Start of Records for this task

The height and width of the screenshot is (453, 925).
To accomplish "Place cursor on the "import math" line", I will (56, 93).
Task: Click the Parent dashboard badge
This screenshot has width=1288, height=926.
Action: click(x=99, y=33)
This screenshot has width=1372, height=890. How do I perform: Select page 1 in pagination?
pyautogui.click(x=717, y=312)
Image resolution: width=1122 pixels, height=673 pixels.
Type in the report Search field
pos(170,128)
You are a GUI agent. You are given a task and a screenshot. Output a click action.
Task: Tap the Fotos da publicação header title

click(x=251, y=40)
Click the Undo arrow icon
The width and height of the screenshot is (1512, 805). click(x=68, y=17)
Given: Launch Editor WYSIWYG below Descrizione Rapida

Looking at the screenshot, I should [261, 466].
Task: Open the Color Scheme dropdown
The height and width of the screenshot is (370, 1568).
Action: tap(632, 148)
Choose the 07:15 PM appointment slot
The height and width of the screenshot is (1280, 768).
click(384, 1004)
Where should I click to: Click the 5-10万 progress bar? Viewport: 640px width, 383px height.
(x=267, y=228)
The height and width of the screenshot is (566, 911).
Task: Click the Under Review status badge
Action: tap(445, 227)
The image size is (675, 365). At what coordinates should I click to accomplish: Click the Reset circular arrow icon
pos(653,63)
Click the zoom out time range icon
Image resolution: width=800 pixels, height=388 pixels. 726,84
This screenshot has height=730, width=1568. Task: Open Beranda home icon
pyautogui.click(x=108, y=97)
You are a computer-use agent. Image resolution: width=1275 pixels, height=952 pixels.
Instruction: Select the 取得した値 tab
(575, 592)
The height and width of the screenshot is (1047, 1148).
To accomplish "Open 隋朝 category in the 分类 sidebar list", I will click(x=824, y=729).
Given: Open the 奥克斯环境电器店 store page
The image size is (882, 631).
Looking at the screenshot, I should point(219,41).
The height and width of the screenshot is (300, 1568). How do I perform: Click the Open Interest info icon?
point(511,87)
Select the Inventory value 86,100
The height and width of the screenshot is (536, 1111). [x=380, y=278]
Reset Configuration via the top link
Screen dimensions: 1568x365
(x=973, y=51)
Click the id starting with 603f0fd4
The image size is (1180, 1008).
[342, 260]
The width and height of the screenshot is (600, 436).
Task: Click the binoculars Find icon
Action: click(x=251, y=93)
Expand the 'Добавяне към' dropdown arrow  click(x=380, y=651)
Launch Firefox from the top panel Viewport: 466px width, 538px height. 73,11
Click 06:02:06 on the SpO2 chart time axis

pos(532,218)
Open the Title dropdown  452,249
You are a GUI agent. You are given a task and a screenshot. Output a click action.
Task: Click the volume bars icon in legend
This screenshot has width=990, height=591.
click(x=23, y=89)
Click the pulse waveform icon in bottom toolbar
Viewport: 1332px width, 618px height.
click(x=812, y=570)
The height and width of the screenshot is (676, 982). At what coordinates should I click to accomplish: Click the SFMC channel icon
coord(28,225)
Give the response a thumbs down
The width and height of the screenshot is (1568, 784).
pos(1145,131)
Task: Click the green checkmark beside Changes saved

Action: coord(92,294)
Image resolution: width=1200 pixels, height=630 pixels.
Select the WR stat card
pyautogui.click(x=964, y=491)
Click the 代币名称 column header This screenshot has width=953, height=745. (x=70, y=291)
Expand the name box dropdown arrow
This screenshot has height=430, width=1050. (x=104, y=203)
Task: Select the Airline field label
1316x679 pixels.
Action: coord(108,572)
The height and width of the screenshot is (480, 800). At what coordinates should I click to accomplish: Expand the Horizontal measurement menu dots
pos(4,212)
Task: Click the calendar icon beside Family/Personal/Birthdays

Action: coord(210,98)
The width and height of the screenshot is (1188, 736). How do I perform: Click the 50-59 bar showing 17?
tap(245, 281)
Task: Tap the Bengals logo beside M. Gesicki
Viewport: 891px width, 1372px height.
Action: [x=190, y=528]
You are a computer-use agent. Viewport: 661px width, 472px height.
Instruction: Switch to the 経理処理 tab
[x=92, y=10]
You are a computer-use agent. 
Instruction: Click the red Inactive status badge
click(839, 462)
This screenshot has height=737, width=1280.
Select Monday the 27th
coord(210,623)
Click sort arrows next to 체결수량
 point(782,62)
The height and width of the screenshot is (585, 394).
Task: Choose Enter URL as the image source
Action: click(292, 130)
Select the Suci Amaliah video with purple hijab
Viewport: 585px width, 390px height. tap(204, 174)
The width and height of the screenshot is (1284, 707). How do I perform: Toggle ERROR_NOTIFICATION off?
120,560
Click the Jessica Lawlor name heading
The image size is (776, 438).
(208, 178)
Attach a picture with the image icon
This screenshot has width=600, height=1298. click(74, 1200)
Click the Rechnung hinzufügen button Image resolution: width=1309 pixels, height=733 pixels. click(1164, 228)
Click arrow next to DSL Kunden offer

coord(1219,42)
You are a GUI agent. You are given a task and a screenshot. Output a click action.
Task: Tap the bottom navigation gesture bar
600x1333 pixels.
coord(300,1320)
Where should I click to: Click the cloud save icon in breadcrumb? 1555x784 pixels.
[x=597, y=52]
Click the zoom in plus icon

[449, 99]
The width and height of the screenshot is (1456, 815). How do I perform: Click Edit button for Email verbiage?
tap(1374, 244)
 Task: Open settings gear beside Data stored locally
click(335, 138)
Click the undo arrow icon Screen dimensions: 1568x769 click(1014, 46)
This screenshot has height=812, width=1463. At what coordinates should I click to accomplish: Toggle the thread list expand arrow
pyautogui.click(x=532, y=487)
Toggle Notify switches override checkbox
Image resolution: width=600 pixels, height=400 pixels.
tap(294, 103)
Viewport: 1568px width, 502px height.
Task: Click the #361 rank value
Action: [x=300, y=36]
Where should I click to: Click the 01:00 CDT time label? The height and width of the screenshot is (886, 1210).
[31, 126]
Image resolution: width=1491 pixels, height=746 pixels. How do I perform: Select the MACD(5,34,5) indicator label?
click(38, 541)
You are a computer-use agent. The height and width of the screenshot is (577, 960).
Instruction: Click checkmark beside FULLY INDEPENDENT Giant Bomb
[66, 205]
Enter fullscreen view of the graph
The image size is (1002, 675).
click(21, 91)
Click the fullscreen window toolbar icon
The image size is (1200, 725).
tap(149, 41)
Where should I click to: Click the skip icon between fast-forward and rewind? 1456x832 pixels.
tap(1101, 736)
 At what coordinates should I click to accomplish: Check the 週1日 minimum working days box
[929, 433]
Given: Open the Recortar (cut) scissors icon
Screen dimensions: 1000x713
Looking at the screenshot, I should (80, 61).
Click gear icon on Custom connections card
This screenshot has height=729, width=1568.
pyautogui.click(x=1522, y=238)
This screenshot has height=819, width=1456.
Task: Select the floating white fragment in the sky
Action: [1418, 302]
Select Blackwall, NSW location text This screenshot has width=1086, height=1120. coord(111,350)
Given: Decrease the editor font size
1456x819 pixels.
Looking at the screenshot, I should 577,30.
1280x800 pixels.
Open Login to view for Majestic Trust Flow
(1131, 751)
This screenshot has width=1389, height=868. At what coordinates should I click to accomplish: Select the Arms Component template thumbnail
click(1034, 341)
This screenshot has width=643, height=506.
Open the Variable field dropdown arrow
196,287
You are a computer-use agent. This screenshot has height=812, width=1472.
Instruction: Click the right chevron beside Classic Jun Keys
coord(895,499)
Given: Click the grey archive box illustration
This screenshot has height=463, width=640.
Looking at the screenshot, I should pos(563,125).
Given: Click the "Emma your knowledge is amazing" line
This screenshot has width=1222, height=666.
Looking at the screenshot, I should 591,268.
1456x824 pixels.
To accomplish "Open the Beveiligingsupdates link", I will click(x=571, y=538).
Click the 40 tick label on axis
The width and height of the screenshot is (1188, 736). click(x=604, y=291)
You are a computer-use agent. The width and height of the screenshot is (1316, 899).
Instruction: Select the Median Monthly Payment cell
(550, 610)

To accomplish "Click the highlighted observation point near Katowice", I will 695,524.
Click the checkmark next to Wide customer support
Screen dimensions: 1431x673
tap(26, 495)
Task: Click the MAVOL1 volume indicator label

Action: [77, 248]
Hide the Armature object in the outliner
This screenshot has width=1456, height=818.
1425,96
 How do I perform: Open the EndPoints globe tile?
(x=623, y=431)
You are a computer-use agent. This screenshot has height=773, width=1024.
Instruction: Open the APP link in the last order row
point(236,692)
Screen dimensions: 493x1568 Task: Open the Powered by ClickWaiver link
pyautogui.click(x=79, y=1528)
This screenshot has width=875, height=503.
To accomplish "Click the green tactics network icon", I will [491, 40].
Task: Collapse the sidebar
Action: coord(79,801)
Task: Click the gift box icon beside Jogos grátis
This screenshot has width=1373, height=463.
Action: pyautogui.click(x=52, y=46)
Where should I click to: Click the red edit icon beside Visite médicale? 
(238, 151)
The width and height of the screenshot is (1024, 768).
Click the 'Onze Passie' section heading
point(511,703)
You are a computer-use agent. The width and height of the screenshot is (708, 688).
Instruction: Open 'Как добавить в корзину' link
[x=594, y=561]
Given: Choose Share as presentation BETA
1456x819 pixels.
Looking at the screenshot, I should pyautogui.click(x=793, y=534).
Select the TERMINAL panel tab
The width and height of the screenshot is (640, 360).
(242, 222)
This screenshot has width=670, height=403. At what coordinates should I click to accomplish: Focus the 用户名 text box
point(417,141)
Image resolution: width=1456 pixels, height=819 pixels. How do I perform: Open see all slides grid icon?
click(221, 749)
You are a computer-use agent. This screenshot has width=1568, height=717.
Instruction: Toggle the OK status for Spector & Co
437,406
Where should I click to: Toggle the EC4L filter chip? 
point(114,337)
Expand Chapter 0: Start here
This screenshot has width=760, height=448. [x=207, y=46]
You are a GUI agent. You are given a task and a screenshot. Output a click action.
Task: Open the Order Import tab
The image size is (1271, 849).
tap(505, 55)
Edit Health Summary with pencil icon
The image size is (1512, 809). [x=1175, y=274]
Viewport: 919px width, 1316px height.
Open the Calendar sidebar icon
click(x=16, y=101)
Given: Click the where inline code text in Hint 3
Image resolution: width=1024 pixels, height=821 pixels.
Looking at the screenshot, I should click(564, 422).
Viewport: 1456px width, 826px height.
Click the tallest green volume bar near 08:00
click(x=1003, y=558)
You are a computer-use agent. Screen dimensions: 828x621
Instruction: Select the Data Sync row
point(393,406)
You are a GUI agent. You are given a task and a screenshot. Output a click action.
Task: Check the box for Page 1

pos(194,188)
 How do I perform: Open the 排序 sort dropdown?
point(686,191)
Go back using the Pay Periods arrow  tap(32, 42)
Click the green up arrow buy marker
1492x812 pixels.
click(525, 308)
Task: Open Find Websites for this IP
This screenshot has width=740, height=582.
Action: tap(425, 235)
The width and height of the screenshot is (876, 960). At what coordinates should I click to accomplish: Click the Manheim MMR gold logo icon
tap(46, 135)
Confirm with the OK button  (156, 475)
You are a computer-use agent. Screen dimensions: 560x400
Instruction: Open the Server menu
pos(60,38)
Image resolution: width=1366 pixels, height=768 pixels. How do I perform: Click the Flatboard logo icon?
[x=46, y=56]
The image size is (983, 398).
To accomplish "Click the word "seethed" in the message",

End of Records for this task

(Set exercise)
Can you format the lines of the material above as a Markdown table with the columns Row and Line, starting at the line that contains "The width and height of the screenshot is (876, 960)." and ending at the line that contains "[x=46, y=56]", both included? Number each row and leave out any blank lines.

(Solution to the problem)
| Row | Line |
|---|---|
| 1 | The width and height of the screenshot is (876, 960). At what coordinates should I click to accomplish: Click the Manheim MMR gold logo icon |
| 2 | tap(46, 135) |
| 3 | Confirm with the OK button  (156, 475) |
| 4 | You are a computer-use agent. Screen dimensions: 560x400 |
| 5 | Instruction: Open the Server menu |
| 6 | pos(60,38) |
| 7 | Image resolution: width=1366 pixels, height=768 pixels. How do I perform: Click the Flatboard logo icon? |
| 8 | [x=46, y=56] |